• WHAT IS REQUIRED
Search the entries for the word "label" and pull out each line that has it.

• RECORDS FOR THIS TASK
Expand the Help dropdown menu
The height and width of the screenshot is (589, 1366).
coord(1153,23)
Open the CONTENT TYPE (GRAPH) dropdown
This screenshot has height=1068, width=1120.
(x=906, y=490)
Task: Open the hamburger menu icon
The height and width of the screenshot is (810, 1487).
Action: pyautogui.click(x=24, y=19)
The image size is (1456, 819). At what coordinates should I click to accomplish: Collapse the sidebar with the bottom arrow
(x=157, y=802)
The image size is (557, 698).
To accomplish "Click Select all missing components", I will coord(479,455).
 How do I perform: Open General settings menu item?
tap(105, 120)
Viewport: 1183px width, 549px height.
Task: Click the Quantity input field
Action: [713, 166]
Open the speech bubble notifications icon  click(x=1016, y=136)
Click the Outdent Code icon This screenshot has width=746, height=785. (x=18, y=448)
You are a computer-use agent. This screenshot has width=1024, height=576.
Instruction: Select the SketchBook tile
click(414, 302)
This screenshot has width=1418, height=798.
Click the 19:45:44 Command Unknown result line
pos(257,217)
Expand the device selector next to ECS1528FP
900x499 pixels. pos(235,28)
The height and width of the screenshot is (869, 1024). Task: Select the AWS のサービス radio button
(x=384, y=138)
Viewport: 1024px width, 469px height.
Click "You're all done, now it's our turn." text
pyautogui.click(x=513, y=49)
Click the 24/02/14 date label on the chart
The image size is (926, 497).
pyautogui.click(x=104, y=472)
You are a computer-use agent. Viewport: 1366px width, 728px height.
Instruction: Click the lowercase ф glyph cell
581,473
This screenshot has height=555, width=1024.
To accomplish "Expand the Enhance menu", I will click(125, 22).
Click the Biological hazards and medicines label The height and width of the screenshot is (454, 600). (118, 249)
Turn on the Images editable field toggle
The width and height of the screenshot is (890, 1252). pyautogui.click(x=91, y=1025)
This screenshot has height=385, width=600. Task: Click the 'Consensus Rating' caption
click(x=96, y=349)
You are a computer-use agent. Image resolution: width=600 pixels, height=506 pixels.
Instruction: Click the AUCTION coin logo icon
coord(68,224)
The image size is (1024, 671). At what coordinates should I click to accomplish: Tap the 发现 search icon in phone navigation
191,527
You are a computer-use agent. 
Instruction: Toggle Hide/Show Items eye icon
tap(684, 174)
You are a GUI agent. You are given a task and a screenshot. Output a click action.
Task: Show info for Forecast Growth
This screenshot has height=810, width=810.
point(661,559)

• ANSWER FOR THIS EXERCISE
Click the 24/02/14 date label on the chart
Click the Biological hazards and medicines label The height and width of the screenshot is (454, 600). (118, 249)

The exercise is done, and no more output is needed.